So the government is in a difficult position, it wants the currency not to be too strong to stimulate exports. But it also does not want to intervene too much on the banking side. What does it do? Who am I so say what this governor should do, but I think he should hike once more and wait and see what happens.

Bruce Whitfield:
Because there is also surely a risk though, that if you actually force banks to actually cut down on their lending, they will almost ignore the higher risk business at the lower end of the market and that could make them go into contravention of the Financial Sector Charter, which demands that they lend to the lower end of the market. There are a number of actually push and pull factors here.

Kokkie Kooyman:
Absolutely, that is a very important point. And also, just the fact that, just think about it, effectively his is forcing them to go for higher margin. So he is actually increasing interest rates which you also don’t want because the banks are already under pressure for the margins they do make. Now you are forcing them to make higher margins to make up for the additional capital that they have to keep.

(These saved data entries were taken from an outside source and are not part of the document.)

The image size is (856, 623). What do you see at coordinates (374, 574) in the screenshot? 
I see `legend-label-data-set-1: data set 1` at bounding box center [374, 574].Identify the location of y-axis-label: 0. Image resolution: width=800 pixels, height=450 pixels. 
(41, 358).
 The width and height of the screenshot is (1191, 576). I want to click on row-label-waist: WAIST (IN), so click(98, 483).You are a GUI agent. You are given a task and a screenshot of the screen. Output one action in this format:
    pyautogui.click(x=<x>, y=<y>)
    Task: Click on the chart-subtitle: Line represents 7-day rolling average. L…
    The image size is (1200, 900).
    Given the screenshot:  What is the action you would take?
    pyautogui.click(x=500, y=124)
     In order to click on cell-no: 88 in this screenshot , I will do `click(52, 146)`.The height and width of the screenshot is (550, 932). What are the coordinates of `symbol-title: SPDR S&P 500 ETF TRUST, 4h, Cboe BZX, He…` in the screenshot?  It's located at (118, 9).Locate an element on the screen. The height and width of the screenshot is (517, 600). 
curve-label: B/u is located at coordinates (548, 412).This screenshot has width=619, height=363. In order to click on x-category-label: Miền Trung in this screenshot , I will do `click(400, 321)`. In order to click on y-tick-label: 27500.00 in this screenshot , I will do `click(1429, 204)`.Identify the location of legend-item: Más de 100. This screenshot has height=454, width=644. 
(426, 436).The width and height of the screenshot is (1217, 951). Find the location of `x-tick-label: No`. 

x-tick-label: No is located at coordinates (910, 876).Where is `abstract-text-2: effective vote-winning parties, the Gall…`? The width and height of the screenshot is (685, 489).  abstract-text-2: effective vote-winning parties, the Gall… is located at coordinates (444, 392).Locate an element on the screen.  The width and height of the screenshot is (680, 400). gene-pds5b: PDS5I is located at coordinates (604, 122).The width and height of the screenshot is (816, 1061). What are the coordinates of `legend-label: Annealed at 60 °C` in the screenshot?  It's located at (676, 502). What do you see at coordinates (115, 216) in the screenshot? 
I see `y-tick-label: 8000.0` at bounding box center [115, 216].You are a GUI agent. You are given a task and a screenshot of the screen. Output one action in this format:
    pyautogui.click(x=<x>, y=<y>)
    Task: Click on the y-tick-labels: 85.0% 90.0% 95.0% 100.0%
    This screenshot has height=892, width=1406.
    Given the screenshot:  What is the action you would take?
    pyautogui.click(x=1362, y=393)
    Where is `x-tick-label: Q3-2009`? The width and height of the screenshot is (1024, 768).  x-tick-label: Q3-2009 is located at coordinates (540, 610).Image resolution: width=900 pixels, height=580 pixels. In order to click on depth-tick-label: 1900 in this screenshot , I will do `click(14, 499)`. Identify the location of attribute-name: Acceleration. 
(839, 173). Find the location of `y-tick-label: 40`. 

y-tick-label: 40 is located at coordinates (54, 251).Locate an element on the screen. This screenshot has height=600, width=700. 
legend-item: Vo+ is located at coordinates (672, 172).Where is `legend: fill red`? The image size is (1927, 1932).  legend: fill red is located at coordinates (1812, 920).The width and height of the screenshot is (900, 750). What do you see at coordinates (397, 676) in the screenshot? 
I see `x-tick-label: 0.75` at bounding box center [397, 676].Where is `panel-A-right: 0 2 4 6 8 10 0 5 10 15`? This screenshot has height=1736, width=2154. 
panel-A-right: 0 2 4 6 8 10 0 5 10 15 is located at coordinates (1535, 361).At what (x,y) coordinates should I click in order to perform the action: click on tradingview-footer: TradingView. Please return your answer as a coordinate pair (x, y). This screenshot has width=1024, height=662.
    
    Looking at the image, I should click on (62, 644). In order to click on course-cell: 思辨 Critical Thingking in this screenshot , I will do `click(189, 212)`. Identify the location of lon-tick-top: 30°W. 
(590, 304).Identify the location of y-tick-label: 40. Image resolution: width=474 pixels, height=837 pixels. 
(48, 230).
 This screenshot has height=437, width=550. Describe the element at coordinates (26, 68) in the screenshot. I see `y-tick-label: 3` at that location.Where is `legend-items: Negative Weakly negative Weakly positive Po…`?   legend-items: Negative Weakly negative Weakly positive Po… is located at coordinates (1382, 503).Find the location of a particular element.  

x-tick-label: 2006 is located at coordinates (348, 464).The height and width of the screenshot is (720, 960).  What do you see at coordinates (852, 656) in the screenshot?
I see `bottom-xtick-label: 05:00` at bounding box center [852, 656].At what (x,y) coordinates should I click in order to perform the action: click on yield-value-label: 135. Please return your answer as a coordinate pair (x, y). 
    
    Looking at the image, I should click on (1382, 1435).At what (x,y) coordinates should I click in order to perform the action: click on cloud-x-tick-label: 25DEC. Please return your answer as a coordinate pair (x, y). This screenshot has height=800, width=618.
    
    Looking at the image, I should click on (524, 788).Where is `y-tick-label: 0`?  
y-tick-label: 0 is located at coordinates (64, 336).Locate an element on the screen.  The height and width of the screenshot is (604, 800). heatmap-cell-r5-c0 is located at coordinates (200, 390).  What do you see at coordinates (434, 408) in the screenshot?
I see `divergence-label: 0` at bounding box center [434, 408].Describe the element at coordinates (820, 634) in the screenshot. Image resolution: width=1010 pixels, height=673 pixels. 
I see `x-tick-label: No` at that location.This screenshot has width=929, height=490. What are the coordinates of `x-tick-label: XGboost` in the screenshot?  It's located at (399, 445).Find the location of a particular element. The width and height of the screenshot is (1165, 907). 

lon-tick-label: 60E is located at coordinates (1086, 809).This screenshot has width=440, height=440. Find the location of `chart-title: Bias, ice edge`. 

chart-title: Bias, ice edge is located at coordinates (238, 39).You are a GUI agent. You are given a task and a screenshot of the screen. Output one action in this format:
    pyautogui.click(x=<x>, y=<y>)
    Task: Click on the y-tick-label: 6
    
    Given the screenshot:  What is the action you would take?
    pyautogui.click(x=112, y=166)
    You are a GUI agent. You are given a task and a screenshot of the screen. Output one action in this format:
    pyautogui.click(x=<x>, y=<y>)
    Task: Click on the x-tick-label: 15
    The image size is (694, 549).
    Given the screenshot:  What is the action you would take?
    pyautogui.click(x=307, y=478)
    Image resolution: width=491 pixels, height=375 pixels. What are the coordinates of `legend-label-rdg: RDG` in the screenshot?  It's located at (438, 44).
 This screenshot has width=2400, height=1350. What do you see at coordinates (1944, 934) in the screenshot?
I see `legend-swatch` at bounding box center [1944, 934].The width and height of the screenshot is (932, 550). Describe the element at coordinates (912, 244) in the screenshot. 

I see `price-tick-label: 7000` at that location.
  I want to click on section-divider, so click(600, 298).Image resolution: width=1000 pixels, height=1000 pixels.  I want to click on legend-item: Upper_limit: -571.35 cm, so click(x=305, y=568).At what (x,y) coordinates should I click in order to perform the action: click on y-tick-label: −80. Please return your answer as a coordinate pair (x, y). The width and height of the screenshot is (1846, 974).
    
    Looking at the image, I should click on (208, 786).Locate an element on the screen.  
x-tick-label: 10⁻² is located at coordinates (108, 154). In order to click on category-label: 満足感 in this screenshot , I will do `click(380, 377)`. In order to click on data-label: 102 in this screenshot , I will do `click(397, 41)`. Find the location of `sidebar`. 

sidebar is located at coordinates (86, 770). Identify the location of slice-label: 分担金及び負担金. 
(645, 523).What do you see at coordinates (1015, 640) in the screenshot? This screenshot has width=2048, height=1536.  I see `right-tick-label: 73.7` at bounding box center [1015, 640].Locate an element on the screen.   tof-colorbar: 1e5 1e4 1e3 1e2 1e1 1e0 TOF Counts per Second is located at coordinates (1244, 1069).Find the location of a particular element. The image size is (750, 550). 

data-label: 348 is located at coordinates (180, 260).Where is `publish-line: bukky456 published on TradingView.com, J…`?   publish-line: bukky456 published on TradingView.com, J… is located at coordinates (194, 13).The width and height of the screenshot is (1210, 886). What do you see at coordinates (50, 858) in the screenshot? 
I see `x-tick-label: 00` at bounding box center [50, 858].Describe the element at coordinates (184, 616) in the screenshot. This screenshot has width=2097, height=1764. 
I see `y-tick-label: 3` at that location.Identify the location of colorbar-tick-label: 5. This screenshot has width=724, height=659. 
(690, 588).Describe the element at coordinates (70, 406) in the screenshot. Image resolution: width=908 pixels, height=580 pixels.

So normally the problem always, with these indirect interventions, it has all kinds of effectives. So you do something here that has other side effects which you have not thought through.

Bruce Whitfield:
So for the time been at least, government is making threatening noises, in the hope ones things that perhaps the banking sector will mitigate their own lending policies.

Kokkie Kooyman:
I think you are absolutely right and both Tito and now Thabo Mbeki have been doing that in an almost verbal intervention, to force the banks to lend less. The problem is, the banks will say there is not much they can do if it really is consumer lending that is pushing their demand.

But I think, what they can do is they can price controls. I personally think that there is a lot of lending going on and there is certainly going to be a higher amount of bad debts coming. I think anybody knows the anecdote of being offered three or four credit cards. So I think he needs to put a bit more verbal pressure as well on the banks. I think there is a bit of, as I said, too much lending going on.

Bruce Whitfield:
Kokkie Kooyman on the line to us from Gabarone in Botswana, thanks very much for your time this evening. And Kokkie Kooyman is the banks analyst at Sanlam Investment Management.